Mobile development - Native VS Cross Platform VS JavaScript

Oliver Blint picture Oliver Blint · Jan 14, 2012 · Viewed 10.7k times · Source

Our company will soon start developing few products for mobile platforms, as CTO I was asked to examine the Pro and Cons of the different tools available in order to achieve the best quality / cost effective solution.

We will be aiming primarily at iOS and Android , secondary for Windows-Mobile and BlackBerry.

Candidates:

After conducting some background research, I found the following possible candidates:

  • Native - Simply but laboriously develop for each platform with its native tools and language.

  • HTML5, CSS and JavaScript - Could be a web service running on the device's browser (a website) , or an app which incapsulate such code around WebKit.

  • Rho mobile - Made by Google so it ought to be good - nevertheless based on Ruby (which we are not comfortable with) and does have a complex and rather flimsy dev environment.

  • PhoneGap - It seems easy and mostly based on Javascript - It is open source but lately acquired by adobe - (not a good sign)

  • Appcelerator - Anything from Javascript to PHP and to python, have a nice range of API Access but we heard many stories of rejection (by apple), and incompatibilities when using complex code across different platforms.

  • And more like MoSync, Sencha, Appmobi and Corona (didn't tested them first hand).

Some points of reference:

  • We are not planning on developing games, the applications we are planning to develop are in the realm of business applications & information tools.

  • The applications are not depending on excessive use of the devices API's (but do need some minor basic access)

  • The company already developed for iOS and we have a small team of native iOS developers (Objective-C geeks)

  • We would like to be sure that we can carry on developing our applications in the feature without them getting broken due to new OS or APIs

  • It will be beneficial to ensure before hand that the application will not be rejected due to cross platform code (mostly AppStore)

  • Like any company we would like to be as cost effective as we can - on the other hand we insist on high quality products and top-of-the-line User experience.

There is no better place to ask this question than StackOverflow, I would appreciate any comments from developers with experience on this topic.

Answer

Peter Knego picture Peter Knego · Jan 14, 2012

There are 500k+ apps on the app markets and competition is fierce.

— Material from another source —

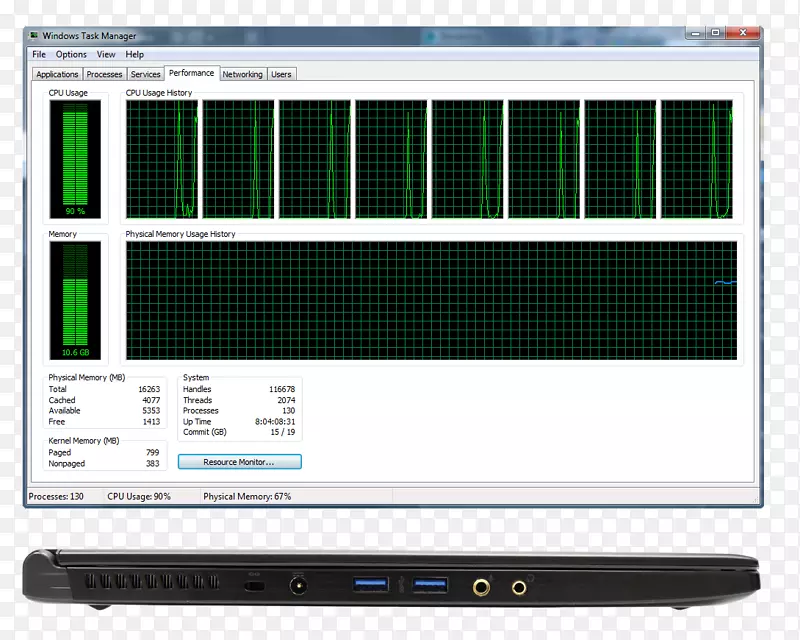The width and height of the screenshot is (800, 640).
Task: Open the File menu
Action: click(39, 55)
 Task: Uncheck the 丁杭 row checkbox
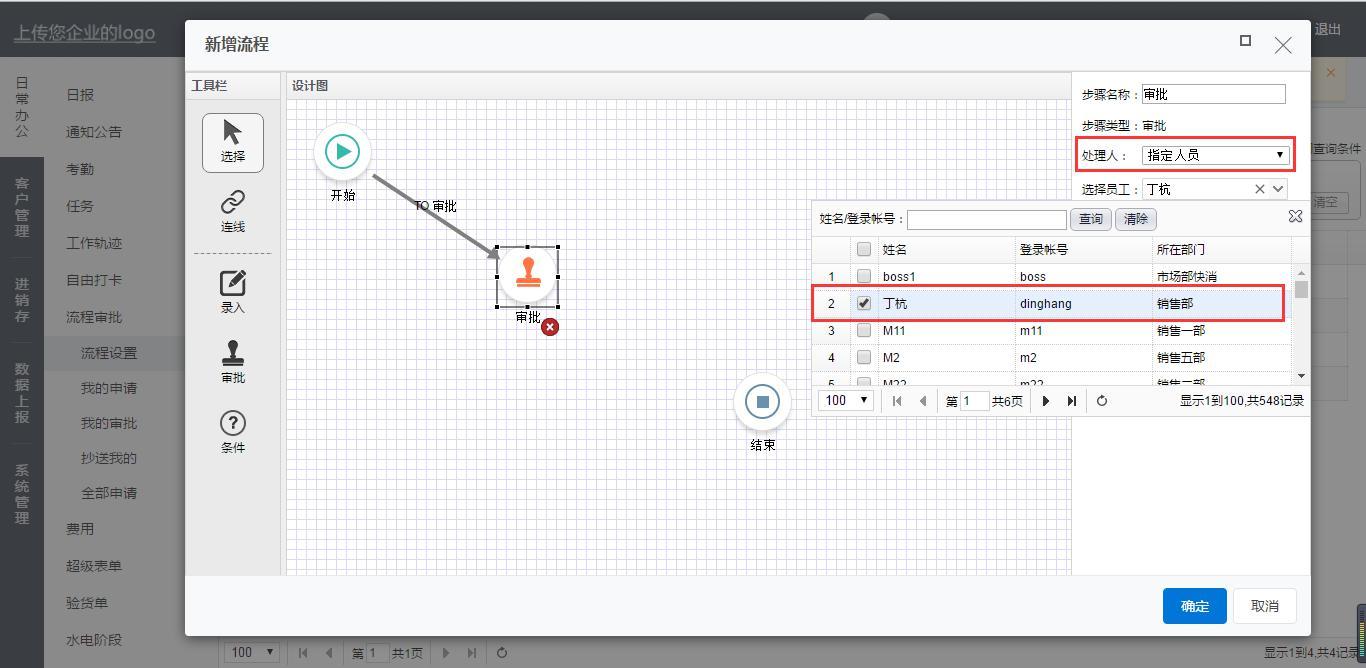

It is paramount to have great UX and graphics.

Cross-platform tools are NOT on par with native development. If they were, we would all be using them. But we are not. With a reason - you do NOT have full control. And full-control is necessary to have great looking apps.

If your app is not a consumer app, but an enterprise app, which use is dictated by some internal department, then you might get by with so-so design, because the value of such app is in it's functionality.

But, if you are serious about mobile apps market - then the only way is to go native. And you need an UX guy and a designer (who knows mobile development) on team full time. You will spend upwards of 50% of time on looks. The project that I'm part of now is spending 80%+ of time on looks (graphics, animations, UX, usability testing).

A suggestion: spend a reasonable amount of time (= days) using you competitors apps. Also spend time with top 50 apps on each market. You will get a feeling how high the bar is. Then check apps made with cross-platform tools (you can find links on their sites) and compare.